OBJECTIVE.
Write the next part of the article on handling sales slowdowns, picking up after its final sentence.

2. Change The Things You Can

If you indeed find yourself in the midst of a sales slowdown, Brody says the problem lies in one of three places: your company, your prospect companies, or neither. “Actually, it’s usually a combination of all three,” he admits. Slowdowns can simply be the result of an imperfect storm; the key to weathering it is starting with what you can control — your own internal processes — and working your way out from there.

“Most of the time,” says Piacitelli, “there’s something you can do internally to address a slowdown.” Maybe that looks like reducing friction in your sales pipeline or doing a better job of coaching sales representatives in objection handling. Or perhaps it means authoring content that will speak to a new, wider concern in the market space. Checking in with prospects on their status can sometimes unearth opportunities for your team to help resolve holdups on their side as well. In sum, work to improve internal processes wherever possible while modulating the effects of external forces.

3. Help Sales Work Smarter, Not Harder

When you’re navigating a slowdown and starting to get antsy about where the next deal will come from, the last thing you want to do is fire ultimatums at your already-stressed salespeople.

Piacitelli often sees this at companies funded by venture capitalists. “There’s a lot of pressure,” he explains, “and this can compel sales directors to mismanage their people. Telling your team they have to close deals no matter what isn’t the same thing as providing valuable resources or constructive feedback.” When a slowdown can be traced back to the sales team itself, Piacitelli finds the problem rarely has anything to do with diligence or lack thereof. In most cases, it’s a matter of salespeople misaligning problems with solutions, focusing on a product’s functionality without explaining why it’s valuable to the purchaser. The way to resolve this issue isn’t brute force — it’s mentoring.

But then there’s also the question of morale. When people feel stuck, it can be hard for them to get unstuck, even with the right tools and information. That’s why Piacitelli advocates crafting individual action plans for each salesperson. “The ability to create great relationships is a really powerful and unteachable asset,” he says by way of example. “But you then have to teach someone with those relationship skills about value, timelines, and goals as well.” Creating individual growth plans may sound like a lot of work, but it’s actually more efficient in the long run. Plus, it celebrates individuals’ strengths, boosting morale while charting a way forward.

SOURCE EXCERPT.
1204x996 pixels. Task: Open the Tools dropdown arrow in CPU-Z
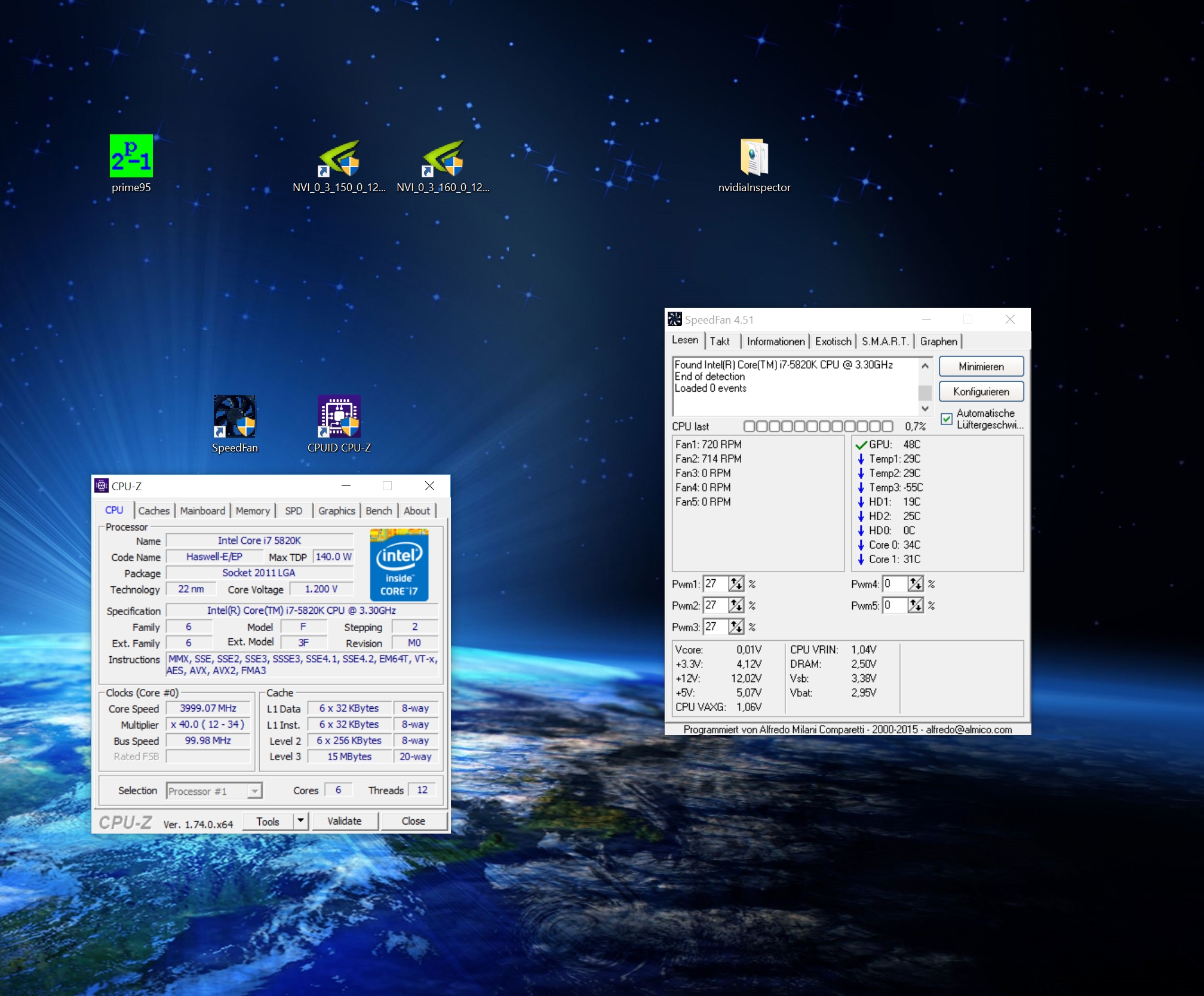click(x=301, y=821)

TASK RESPONSE.
4. Communicate

Addressing a sales slowdown can be especially difficult if it’s unclear whether you’re in one. Individual team members may have their suspicions, but it’s up to management to acknowledge the reality so the company can launch a concerted effort in response. Not verbally acknowledging what’s happening leaves a great deal of room for speculation, which can in turn lead to divisiveness.

It is for this reason that Brody is a major proponent of transparency, particularly in moments of uncertainty. His fiscally conservative approach to growing the company makes it possible for him to offer some assurances regarding the amount of strain the business can withstand. “I think being open with people is really important,” he says. “Sometimes it means letting them know we had a bad month or a bad quarter and the world didn't come to an end.”

5. Focus On Value

The temptation to undersell a contract-based product persists even in times of plenty, but it’s especially seductive during slowdowns. It can be hard not to offer deep discounts in an effort to end the slump. Isn’t any deal better than no deal?

Seasoned sales managers know it’s sometimes necessary to walk away from a deal rather than devalue the product. Brody and Piacitelli agree that internal knowledge of the product’s value is crucial. When sales are slow, remind staff of the product’s value and validate this messaging through customer reviews, case studies, and testimonials. Company perception of the product’s value cannot be so fragile that even a short-term dip in sales conversions causes it to crumble.

“If you start giving the product away the first time somebody is not 100 percent positive about it, it’s going to be difficult moving forward,” says Brody, who instead encourages staff to think about software they way they think about cars.

“If you want to buy a car, you can buy a Kia or you can buy a Mercedes. They would both probably get you to the same place in about the same amount of time, but there's a perceived value of the people buying the cars. So when a prospect points out that your competitor offers the same features, such as reporting, for less money, recognize that reporting can be as different across applications as handling or performance can be across cars. That’s where value comes from.”

Piacitelli adds that, like everything else in sales, discussion about value should be in service of customer care. As speaker and sales coach Bob Hooey is purported to have said, “If you don’t take care of your customer, your competitor will,” so in concert with all the other efforts already discussed, keep sales focused on problem-solving. Use quotas to chart your progress but let customer care be your North Star. That way, when the wind picks up again, you’ll have your sale — erm, sail — at the ready.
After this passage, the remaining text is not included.